2007年01月20日 | 地域周産期医療

コメント(私見):

最近の一連の報道記事を読んでみると、青森県の産科事情も相当に厳しい状況にあることがよくわかります。

報道によれば、同県の産科医数、分娩施設数がここ数年で激減している上に、残り少なくなってしまった現役産科医の約4割が60歳代以上!とのことです。

その年齢構成から、多くの産科医が今後数年以内に次々と現役を引退していき、産科医数が今後ますます激減してゆくことも十分に予想されます。

『目前にまで迫ってきた産科絶滅の危機を、いかにして回避するのか?』という緊急避難的な応急処置(短期的対策)を講ずると同時に、『将来的にいかにして産科医を増やし育てていくのか?』という10年後・20年後を見据えた中・長期的対策を同時並行的に実行してゆく必要があると思います。

参考:青森県内30市町村で産科医不在

****** 東奥日報、2007年1月20日

妊婦らの宿泊施設確保へ/青森県

 県は来年度、中核病院に通う妊産婦や小児患者、家族らが宿泊する施設の確保実現に本腰を入れる。民間やNPO(民間非営利団体)の活用も含め、患者や家族の経済的・心理的な負担を軽減する宿泊施設実現へ検討を進める方針だ。

 十九日開かれた県議会環境厚生常任委員会で、県医療薬務課が、施設確保に向けた調査経費の予算化を検討していることを明らかにした。

 県は、深刻な産科医不足を受けて、地域の産科医を中核病院に集め、効率的な医療を提供する方針。医師集約化に合わせ、病院に隣接する宿泊施設を確保したい構えで、構想では、妊婦が出産や健診前に宿泊するほか、小児患者や看護する家族が滞在できるようにする。

(東奥日報、2007年1月20日)

****** 毎日新聞、2007年1月19日

青森県、待遇改善など3項目を柱に 産科医不足対策のたたき台

 深刻な産科医不足状況を改善しようと、県は基本指針「産科医療提供体制の将来ビジョン」(仮称)の07年度中の策定を目指し、指針内容の検討作業に着手した。青森市で県内医療機関の専門家による初の検討会が開かれ、県から「安全安心な出産環境の整備」など3項目を柱とする指針案のたたき台が明らかにされた。

 国の調査では、04年末の県内産科医数は94人。人口10万人あたり6・47人しか産科医がおらず、全国ワースト4位の状況だった。産科医の高齢化に伴い、今後さらに減ることも予想されている。

 この現状を踏まえ、県は検討会で(1)安心安全な出産環境の整備(2)将来にわたる産科医療体制の維持と充実(3)住民不安の軽減----を軸とする指針案のたたき台を提示。さらに、産科医の勤務環境や、女性医師の出産環境の整備などを進める方針を示した。

#### [必要な作業]
青森県の産科医不足についての文章を2文で要約すること。 記録は別の出典から取ったものだ。

#### [出典情報]
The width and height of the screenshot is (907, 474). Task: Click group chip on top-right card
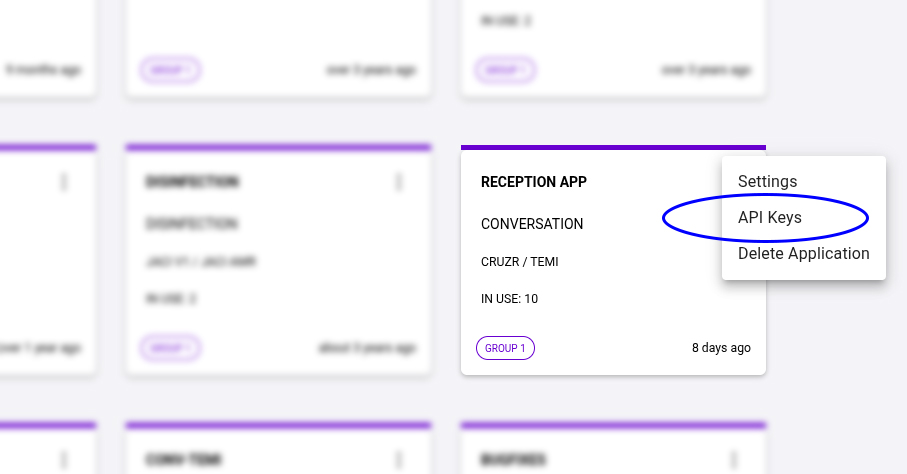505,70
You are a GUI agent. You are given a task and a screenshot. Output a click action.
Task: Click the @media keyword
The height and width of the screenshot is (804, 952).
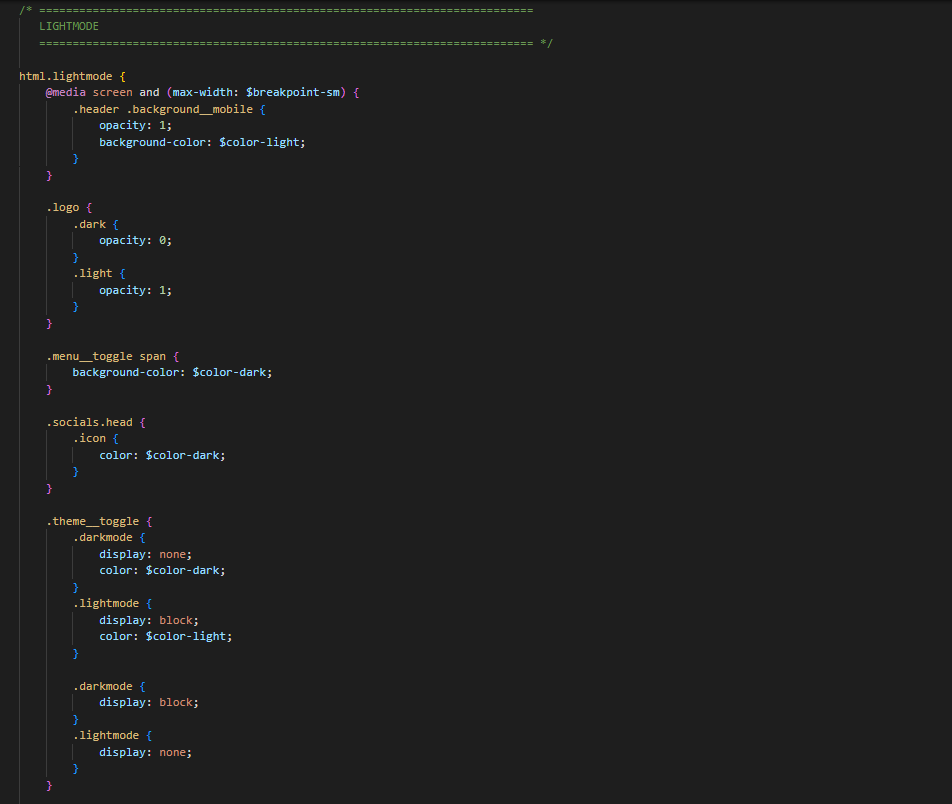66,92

#### [演習の結果]
青森県では産科医数と分娩施設数がここ数年で激減し、現役産科医の約4割が60歳代以上であるため、今後さらに減ると予想されている。これを受けて県は、地域の産科医を中核病院に集める方針に合わせて妊産婦らの宿泊施設の確保を検討し、「安全安心な出産環境の整備」など3項目を柱とする指針案のたたき台を示した。